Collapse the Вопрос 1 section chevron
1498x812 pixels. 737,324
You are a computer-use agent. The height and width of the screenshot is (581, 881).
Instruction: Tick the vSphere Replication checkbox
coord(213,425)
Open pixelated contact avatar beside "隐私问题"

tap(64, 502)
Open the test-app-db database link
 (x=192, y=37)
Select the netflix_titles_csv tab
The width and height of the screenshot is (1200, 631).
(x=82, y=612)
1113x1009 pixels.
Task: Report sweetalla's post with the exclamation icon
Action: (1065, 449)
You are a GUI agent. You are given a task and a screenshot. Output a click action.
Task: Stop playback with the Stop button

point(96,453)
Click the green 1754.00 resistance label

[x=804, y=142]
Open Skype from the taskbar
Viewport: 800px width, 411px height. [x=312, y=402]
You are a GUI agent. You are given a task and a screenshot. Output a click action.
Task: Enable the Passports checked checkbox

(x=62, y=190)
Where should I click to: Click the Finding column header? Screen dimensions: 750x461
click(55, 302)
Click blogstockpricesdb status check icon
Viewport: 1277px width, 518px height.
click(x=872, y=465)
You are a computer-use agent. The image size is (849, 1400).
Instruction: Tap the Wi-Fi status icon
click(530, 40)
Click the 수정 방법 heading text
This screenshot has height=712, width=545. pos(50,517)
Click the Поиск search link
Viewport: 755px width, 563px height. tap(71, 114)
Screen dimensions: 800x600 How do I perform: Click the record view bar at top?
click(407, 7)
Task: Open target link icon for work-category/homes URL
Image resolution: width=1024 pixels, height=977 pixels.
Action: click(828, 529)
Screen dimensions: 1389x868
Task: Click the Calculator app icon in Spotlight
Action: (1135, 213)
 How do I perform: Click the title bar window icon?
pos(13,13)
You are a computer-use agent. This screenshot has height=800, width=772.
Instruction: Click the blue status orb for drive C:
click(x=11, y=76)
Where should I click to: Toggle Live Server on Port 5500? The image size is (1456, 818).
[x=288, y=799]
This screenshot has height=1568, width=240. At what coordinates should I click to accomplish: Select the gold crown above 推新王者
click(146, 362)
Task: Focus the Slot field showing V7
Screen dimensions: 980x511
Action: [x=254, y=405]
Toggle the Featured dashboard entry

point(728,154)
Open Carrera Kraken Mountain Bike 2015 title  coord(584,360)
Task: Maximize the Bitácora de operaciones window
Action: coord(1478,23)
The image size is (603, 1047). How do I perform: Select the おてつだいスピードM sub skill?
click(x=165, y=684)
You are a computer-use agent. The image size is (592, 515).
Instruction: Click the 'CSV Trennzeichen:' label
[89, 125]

━━━━━━━━━━━━━━━━━━━━━━━━━━━━━━

Assignment: In the records, how many lines include the string "computer"? The answer is that number alone.

Reply to the task: 4